Exercise task :: Starting at the line containing "390x372 pixels." and ending at the line containing "the cyan 4o", how do the entries read with "cyan" changed to "magenta" and nothing else altered? Omit the pictures from your answer.

Task inputs ::

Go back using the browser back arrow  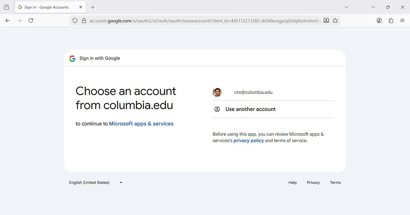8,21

---

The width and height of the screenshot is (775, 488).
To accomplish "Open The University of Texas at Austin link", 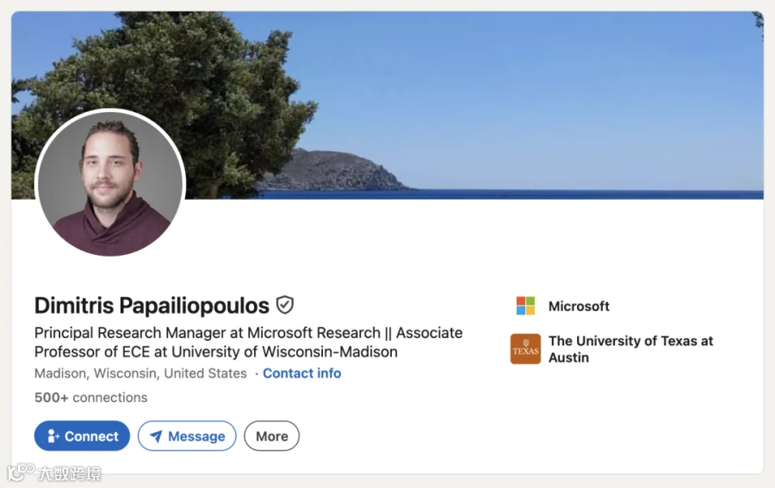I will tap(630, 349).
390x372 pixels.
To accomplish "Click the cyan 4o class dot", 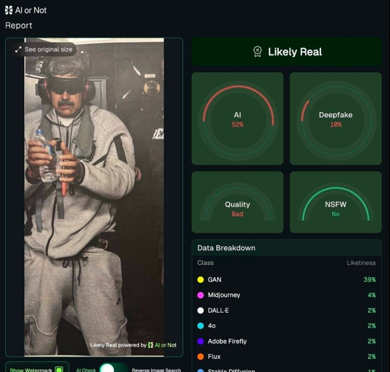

Output ::
390x372 pixels.
To accomplish "Click the magenta 4o class dot", 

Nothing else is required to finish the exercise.